═════ SOURCE TEXT
Faruk Bihorac

Personal information
- Full name: Faruk Bihorac
- Date of birth: 12 May 1996 (age 29)
- Place of birth: Novi Pazar, FR Yugoslavia
- Height: 1.85 m (6 ft 1 in)
- Position: Centre-back

Team information
- Current team: Jošanica

Youth career
- 2006–2012: Novi Pazar

Senior career*
- Years: Team / Apps / (Gls)
- 2012–2013: Novi Pazar / 4 / (0)
- 2014–2015: Hajduk Kula / 3 / (1)
- 2015–2019: Novi Pazar / 37 / (3)
- 2016: → Železničar Lajkovac (loan) / 13 / (1)
- 2017: → Jošanica (loan) / 15 / (1)
- 2019–2020: Kabel / 20 / (3)
- 2020–2021: Velež Mostar / 12 / (0)
- 2021: Kabel / 11 / (0)
- 2021–2022: Akademija Pandev / 23 / (3)
- 2022: Sileks / 4 / (0)
- 2023: Malisheva / 17 / (1)
- 2023–2024: Tuzla City / 20 / (1)
- 2024–2025: Trayal Kruševac / 16 / (0)
- 2025: Inđija / 8 / (0)
══════════
TASKS:
(1) Translate this line from the Faruk Bihorac profile into Spanish: "Place of birth: Novi Pazar, FR Yugoslavia"
(2) Answer these questions using the Faruk Bihorac profile:
(a) What position does he play?
(b) What team is listed as his current team?
(c) During which years did he play youth football for Novi Pazar?
(3) Write what comes next in the Faruk Bihorac profile, picking up after its final line.
The material after this point has nothing to do with the tasks here.
═════ ENTRIES SHOWN
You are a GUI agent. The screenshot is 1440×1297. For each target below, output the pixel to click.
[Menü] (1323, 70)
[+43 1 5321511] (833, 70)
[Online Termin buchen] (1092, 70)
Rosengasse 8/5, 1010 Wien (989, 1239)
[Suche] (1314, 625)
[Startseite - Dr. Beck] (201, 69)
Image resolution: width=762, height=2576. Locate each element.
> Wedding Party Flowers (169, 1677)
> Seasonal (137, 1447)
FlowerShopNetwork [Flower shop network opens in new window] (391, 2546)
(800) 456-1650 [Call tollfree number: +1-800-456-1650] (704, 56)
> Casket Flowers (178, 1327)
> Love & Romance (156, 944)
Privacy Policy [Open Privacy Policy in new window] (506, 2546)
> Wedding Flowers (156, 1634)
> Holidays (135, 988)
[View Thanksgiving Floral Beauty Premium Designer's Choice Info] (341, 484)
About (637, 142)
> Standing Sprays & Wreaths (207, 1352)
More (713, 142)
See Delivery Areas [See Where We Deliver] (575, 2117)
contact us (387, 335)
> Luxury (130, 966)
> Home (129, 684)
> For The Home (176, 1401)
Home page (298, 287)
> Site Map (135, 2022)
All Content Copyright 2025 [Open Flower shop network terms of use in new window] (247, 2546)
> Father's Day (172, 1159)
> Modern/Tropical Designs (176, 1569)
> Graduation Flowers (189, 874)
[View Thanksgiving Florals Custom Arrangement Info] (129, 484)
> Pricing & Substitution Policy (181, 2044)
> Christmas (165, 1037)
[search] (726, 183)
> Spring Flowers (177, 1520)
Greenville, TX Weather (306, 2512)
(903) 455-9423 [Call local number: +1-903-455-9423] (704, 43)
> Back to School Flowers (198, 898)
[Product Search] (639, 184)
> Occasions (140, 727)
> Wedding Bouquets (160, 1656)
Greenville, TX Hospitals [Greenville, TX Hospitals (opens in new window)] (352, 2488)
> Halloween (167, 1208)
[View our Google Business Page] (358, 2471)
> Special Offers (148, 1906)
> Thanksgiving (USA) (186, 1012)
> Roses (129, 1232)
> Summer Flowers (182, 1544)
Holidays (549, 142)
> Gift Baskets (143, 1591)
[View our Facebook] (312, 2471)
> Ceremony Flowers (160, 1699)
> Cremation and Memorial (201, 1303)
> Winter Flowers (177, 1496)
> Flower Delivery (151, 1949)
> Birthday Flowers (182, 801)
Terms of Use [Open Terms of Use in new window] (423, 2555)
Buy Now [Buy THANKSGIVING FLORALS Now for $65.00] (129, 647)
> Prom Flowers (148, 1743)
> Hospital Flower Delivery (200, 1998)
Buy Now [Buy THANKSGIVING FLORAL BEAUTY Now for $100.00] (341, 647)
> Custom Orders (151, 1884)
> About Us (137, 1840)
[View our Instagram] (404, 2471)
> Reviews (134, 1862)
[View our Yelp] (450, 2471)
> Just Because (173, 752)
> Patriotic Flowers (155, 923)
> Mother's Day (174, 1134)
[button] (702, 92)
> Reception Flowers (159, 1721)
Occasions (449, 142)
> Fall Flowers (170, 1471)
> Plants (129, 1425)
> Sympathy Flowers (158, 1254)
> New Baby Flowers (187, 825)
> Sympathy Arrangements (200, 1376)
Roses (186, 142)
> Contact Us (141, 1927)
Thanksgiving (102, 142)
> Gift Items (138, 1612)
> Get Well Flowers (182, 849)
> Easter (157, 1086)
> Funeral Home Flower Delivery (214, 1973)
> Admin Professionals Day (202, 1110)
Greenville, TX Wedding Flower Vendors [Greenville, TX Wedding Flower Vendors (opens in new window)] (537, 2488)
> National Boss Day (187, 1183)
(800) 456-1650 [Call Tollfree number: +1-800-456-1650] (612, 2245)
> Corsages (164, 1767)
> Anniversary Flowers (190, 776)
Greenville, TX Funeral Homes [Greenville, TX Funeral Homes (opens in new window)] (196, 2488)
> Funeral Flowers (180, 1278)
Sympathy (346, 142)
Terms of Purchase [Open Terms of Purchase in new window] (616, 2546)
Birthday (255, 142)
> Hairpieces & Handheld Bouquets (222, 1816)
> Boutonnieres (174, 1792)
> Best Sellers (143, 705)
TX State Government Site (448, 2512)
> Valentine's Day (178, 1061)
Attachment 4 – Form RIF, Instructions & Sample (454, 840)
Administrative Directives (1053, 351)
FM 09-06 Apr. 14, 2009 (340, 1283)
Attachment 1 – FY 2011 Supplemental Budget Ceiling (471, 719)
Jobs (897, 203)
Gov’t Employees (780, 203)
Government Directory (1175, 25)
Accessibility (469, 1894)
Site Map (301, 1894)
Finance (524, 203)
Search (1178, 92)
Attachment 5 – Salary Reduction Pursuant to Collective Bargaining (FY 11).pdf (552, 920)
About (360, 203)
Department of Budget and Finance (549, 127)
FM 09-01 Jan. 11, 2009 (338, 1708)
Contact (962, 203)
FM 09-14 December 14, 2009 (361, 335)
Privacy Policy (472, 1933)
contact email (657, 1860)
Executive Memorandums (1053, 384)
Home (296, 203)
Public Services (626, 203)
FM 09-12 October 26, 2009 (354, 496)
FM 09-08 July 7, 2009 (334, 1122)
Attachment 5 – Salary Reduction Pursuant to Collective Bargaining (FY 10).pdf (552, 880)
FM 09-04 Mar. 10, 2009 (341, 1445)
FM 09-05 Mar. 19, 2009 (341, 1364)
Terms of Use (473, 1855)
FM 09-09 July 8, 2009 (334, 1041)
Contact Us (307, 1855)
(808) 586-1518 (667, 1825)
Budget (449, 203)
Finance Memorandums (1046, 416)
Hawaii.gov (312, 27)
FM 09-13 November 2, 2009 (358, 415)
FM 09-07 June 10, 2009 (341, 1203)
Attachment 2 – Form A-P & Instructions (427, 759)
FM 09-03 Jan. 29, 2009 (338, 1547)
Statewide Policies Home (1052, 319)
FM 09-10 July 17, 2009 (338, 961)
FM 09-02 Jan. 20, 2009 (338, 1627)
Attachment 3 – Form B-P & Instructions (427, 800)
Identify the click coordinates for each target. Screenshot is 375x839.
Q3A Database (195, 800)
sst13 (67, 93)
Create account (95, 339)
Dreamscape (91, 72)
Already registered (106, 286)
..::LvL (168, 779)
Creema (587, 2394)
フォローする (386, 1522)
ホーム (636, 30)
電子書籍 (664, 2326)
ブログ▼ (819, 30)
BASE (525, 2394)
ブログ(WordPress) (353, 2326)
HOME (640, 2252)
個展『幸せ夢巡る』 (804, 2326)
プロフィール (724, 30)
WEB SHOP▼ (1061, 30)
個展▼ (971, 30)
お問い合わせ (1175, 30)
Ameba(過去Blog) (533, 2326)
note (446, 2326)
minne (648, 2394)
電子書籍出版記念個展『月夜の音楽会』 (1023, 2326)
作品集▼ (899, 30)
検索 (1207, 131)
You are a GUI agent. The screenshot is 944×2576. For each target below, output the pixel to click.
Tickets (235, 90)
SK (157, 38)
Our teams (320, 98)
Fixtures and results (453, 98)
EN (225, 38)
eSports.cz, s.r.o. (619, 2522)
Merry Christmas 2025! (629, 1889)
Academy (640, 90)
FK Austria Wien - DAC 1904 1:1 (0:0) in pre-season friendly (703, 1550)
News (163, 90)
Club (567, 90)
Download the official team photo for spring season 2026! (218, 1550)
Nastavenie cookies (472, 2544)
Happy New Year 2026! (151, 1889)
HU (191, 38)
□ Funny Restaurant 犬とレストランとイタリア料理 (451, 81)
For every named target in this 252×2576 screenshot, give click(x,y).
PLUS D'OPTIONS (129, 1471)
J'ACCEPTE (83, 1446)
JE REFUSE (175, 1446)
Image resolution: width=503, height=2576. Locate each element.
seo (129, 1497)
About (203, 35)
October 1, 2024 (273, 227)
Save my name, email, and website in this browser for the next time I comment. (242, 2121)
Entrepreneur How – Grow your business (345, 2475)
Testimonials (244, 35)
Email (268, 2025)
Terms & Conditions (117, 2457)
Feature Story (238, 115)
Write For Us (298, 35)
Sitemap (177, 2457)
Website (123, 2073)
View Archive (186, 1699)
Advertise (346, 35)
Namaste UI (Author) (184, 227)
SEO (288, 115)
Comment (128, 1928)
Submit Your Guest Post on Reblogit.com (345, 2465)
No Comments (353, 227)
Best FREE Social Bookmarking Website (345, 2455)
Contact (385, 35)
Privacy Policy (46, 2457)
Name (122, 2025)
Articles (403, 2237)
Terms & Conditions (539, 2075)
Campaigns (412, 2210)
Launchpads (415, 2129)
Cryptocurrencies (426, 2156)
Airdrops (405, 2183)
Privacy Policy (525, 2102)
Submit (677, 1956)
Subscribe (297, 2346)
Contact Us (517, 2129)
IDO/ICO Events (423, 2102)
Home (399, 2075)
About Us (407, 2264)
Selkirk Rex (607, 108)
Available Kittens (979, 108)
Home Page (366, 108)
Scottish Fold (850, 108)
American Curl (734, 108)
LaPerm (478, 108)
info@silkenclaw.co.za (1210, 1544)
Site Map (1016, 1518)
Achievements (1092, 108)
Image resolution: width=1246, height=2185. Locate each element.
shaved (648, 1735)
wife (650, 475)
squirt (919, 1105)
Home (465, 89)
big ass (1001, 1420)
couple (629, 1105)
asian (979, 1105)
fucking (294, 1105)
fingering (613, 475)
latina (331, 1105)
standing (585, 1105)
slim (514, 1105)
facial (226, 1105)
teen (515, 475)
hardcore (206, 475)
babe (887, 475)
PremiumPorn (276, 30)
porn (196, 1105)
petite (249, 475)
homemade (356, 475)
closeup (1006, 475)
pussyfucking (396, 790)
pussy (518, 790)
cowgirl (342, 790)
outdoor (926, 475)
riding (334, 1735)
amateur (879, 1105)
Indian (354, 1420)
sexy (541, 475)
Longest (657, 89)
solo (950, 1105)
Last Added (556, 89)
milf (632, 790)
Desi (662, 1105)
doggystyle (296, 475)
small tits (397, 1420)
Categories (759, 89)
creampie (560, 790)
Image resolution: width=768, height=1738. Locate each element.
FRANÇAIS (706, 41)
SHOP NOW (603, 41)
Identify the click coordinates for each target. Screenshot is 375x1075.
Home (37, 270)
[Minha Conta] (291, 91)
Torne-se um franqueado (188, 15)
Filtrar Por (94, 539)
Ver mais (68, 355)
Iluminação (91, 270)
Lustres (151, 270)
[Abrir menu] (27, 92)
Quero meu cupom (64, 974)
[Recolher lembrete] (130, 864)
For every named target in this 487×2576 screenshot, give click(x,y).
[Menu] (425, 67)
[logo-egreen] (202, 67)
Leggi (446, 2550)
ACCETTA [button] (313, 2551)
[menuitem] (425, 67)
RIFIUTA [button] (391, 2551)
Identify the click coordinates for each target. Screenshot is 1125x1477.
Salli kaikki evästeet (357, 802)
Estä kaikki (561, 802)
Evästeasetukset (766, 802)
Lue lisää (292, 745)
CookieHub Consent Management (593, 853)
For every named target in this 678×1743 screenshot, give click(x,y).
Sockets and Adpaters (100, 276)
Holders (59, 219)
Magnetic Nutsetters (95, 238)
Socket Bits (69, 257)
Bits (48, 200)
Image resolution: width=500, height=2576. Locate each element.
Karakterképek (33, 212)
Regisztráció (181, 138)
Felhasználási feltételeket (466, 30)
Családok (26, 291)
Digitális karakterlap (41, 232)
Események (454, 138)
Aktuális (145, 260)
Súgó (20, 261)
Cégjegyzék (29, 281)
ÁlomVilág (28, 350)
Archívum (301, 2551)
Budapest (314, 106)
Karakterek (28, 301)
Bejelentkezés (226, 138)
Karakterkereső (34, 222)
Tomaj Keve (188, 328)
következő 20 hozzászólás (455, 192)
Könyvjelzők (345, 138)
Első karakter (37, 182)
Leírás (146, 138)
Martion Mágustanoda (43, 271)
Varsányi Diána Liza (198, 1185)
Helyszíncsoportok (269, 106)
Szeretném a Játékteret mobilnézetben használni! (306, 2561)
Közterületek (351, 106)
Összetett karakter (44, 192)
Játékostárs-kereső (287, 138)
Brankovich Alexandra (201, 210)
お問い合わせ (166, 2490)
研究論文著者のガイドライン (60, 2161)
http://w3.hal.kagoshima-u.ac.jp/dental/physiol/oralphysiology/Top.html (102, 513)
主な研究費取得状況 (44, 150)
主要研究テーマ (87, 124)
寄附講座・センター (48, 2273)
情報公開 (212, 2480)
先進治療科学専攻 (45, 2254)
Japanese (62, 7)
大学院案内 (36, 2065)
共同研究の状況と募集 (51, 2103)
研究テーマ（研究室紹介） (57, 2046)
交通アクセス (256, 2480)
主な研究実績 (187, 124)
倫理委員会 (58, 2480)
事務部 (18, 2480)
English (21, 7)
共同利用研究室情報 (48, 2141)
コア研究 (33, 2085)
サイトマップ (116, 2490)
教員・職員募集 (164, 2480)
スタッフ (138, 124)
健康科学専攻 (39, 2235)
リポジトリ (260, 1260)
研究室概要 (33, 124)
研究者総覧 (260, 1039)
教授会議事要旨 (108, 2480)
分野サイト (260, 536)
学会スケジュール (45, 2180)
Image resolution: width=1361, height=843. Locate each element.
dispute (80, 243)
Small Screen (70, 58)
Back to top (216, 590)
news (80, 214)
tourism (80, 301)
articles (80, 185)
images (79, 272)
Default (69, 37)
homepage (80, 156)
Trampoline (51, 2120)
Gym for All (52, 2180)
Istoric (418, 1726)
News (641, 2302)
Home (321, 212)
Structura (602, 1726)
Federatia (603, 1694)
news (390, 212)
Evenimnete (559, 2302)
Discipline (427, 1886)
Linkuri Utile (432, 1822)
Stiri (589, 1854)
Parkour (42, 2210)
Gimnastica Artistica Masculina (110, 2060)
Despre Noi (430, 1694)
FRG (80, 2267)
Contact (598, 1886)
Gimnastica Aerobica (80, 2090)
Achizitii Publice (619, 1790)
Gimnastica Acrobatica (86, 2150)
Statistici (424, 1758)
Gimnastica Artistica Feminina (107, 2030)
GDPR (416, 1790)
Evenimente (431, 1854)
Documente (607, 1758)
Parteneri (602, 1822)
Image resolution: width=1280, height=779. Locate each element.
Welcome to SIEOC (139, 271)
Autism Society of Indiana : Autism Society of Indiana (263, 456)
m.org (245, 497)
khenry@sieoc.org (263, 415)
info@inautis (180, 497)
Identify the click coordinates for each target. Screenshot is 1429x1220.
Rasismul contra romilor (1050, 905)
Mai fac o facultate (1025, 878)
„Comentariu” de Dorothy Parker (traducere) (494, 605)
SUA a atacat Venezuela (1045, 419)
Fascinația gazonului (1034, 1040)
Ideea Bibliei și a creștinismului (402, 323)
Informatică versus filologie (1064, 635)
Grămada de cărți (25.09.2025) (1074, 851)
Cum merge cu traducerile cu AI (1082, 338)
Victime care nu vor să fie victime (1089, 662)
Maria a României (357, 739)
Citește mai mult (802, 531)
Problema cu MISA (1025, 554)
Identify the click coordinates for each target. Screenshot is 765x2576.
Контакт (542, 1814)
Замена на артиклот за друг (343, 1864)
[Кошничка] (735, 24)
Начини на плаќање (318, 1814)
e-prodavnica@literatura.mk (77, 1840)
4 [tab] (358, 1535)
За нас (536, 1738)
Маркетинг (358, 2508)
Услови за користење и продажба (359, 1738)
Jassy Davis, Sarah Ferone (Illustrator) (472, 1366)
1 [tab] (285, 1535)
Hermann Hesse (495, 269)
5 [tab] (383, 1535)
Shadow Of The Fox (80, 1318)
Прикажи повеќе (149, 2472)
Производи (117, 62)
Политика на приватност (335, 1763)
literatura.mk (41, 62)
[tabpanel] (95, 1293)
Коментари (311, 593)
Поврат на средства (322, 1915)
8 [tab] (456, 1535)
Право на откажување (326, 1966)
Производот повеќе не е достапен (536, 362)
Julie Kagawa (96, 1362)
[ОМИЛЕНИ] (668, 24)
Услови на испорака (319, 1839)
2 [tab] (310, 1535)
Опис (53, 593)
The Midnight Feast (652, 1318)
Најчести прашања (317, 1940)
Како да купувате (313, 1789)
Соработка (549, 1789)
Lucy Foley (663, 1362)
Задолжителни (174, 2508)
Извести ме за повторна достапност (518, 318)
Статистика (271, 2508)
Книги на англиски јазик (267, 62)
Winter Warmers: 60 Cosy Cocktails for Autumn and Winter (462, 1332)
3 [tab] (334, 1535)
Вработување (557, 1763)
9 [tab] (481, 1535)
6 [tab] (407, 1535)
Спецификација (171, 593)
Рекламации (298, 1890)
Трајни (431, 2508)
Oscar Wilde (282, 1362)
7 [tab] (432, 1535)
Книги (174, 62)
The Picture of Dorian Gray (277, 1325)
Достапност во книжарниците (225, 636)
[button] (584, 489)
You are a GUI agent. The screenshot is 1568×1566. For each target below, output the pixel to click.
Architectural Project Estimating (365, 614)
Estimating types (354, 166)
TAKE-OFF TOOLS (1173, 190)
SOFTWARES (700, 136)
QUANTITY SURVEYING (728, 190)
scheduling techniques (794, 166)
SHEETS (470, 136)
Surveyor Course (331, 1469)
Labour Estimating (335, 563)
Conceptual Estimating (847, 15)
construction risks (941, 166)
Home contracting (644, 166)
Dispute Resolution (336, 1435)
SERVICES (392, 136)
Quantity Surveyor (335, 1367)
══════════
TASK-BY-TASK OUTPUTS:
(1) Lugar de nacimiento: Novi Pazar, RF de Yugoslavia

(2)
(a) Centre-back
(b) Jošanica
(c) 2006–2012

(3)
- 2025–2026: Bashkimi / 8 / (0)
- 2026–: Jošanica / 0 / (0)

= Faruk Bihorac =

Serbian professional footballer

 Faruk Bihorac (Фарук Бихорац; born 12 May 1996) is a Serbian professional footballer who plays as a centre-back for Serbian League West club Jošanica.

==Career==
He has also played for Bosnian Premier League club Velež Mostar among other clubs. In January 2023 Bihorac joined Kosovan side Malisheva from Macedonian club Sileks and he was presented by Tuzla City as their new signing in summer 2023.